**PROBLEM DESCRIPTION**
When you reach the line that contains "This screenshot has width=1064, height=657." in the data below, copy it and every line after it exactly, adding nothing.

**EXERCISE DATA**
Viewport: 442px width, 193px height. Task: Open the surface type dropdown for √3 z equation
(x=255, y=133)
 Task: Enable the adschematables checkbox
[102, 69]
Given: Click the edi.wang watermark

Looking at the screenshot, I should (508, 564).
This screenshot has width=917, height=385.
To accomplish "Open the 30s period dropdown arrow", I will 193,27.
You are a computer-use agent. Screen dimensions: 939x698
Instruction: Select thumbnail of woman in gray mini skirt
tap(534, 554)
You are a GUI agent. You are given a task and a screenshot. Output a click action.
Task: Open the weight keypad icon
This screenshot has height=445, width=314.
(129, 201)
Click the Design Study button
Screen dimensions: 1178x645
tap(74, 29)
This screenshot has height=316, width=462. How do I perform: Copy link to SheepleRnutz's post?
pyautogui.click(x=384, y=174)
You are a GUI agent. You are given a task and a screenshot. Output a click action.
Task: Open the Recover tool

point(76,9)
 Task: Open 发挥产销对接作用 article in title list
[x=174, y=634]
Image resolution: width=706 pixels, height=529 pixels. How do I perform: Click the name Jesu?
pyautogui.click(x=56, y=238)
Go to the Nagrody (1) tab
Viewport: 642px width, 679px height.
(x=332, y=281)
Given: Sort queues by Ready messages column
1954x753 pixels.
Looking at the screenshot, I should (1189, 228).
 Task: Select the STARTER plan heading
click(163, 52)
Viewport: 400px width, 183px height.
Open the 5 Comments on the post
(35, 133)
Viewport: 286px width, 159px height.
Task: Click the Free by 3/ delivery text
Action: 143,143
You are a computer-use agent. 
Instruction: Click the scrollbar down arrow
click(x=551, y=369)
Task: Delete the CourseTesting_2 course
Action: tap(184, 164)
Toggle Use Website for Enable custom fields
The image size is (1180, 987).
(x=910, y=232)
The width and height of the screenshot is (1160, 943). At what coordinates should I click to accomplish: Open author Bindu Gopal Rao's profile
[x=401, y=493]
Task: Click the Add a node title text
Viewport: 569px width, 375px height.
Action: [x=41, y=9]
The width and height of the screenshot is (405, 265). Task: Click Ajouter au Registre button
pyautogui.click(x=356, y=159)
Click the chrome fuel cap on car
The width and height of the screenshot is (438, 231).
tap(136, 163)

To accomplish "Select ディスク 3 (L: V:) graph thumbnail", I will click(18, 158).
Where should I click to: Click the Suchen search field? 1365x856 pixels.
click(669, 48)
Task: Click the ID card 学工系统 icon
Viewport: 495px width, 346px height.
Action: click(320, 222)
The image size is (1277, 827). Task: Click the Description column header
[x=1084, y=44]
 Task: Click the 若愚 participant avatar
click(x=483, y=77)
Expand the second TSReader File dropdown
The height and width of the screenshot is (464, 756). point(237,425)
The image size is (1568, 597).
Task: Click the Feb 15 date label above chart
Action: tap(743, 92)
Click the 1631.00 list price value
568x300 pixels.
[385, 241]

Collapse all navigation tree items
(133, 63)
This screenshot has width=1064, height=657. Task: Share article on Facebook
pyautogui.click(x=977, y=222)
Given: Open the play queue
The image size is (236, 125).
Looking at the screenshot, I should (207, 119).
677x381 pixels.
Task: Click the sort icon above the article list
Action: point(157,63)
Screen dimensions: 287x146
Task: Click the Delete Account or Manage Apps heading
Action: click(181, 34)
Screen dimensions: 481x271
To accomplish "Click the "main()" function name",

**ANSWER SPACE**
This screenshot has width=1064, height=657. Task: Share article on Facebook
pyautogui.click(x=977, y=222)
Given: Open the play queue
The image size is (236, 125).
Looking at the screenshot, I should (207, 119).
677x381 pixels.
Task: Click the sort icon above the article list
Action: point(157,63)
Screen dimensions: 287x146
Task: Click the Delete Account or Manage Apps heading
Action: click(181, 34)
Screen dimensions: 481x271
To accomplish "Click the "main()" function name",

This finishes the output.